Bugüne kadar parlamenter sisteme göre; tek sandıkta yapılan seçimlerde ilk kez iki sandıkta tercih yapılacak.
Siyaset bilimcilerin iddialarına göre; Bu durum siyasi partiler için bir sorun oluşturacak.
Zira bir siyasi partiye oy veren seçmenin oyu bu seçimde resmen ikiye bölünecek.
Seçmen oyunun birini cumhurbaşkanlığına, diğerini de milletvekilliğine kullanacak.
Siyaset bilimcilerinin ifade ettiği gibi seçimlerde iki sandığın oluşu seçmen tercihinde değişikliğe yol açabilecek.
Siyaset bilimciler şimdiden uyarıyor (!)
Cumhurbaşkanlığında X partisine oy veren bir seçmen,
Milletvekili seçiminde Y partisine oy verebilecek.
Zira; Cumhurbaşkanlığı seçiminde; genel ülke kriterleri,
Milletvekilliği seçiminde; yerel kriterler geçerli olacak.
Sonuç itibariyle bu seçimde seçmenin cumhurbaşkanını seçecek oyu ile milletvekilini seçecek oyu birbirinden ayrılacak.
Bu durum seçmenin farklı siyasi partileri tercih etmesine zemin oluştursa da aslında siyasetin şeklini de kökten değişterecek.
Siyasi partilerin genel merkezleri, teşkilat ya da örgütlerin istemediği adaylarla seçime gitmesi halinde (!) seçmenin elinde ikinci bir tercih bulunacak.
Eğer seçmen erkenden uyanır, ikili tercih hakkını tehdit unsuru görürse (!)
Bu mekanizma belki de seçim öncesi, aday belirleme sürecinde devreye girecek.
Oyun ikiye bölünecek olması, şimdilik seçmenin kafasında şekillenmiş değil.
Ancak bu olgu yeri ve zamanı gelince mutlaka şekillenecek.

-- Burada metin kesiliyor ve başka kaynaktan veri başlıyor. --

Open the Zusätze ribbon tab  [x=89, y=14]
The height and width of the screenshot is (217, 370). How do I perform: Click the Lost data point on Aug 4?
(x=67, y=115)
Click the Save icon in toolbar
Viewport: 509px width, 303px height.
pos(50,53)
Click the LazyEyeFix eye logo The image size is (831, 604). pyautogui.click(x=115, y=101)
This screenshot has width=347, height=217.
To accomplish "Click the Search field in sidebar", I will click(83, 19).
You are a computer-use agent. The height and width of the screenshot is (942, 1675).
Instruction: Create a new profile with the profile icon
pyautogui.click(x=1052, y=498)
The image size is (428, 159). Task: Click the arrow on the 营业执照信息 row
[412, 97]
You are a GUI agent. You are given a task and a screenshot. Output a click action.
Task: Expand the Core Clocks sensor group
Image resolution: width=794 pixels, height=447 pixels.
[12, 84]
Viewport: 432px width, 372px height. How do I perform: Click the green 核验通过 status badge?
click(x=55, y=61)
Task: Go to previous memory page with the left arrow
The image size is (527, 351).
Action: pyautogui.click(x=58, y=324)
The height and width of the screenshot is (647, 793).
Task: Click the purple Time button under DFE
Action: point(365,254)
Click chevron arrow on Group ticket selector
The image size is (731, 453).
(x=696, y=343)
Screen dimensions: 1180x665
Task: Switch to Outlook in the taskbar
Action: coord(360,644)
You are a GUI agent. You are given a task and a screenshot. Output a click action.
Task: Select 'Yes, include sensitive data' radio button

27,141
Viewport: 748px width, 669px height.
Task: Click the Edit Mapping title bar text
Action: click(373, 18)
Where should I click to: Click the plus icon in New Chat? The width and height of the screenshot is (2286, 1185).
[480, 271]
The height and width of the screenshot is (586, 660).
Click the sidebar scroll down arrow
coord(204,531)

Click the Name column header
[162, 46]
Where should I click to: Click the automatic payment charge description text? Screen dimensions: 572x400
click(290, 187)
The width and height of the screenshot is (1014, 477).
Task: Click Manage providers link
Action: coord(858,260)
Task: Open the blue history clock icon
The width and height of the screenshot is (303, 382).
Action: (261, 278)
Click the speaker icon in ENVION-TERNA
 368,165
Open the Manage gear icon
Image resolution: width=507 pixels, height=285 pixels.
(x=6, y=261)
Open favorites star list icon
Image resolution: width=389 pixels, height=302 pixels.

İşte bu noktada adaylarını atama yöntemiyle belirlemek isteyen genel merkez ile adaylarını ön seçim ya da eğilim yoklaması ile sandıkta belirlemek isteyen taşra örgütleri ilişkisinde yerel örgüt ya da teşkilatların eli güçlenecek.
Siyasi partilerin genel merkezleri, milletvekilliği seçiminde ve sıralamasında eskiden olduğu gibi bir dayatma yapamayacak, seçmeninden ve tabanından biat etmesini beklemeyecek.
Yani kimse “Şu isimler milletvekili adayı olacak” diye diretemeyecek.
Diretir, dayatırsa seçmen bir diğer alternatife yönelebilecek.
Ötesinde dayatma ısrarı (!) seçmen tercihinde zemin kaymasına neden olabilecek.
Bu durumda o siyasi parti, meclisteki çoğunluğunu kaybetme tehlikesiyle karşı karşıya kalabilecek.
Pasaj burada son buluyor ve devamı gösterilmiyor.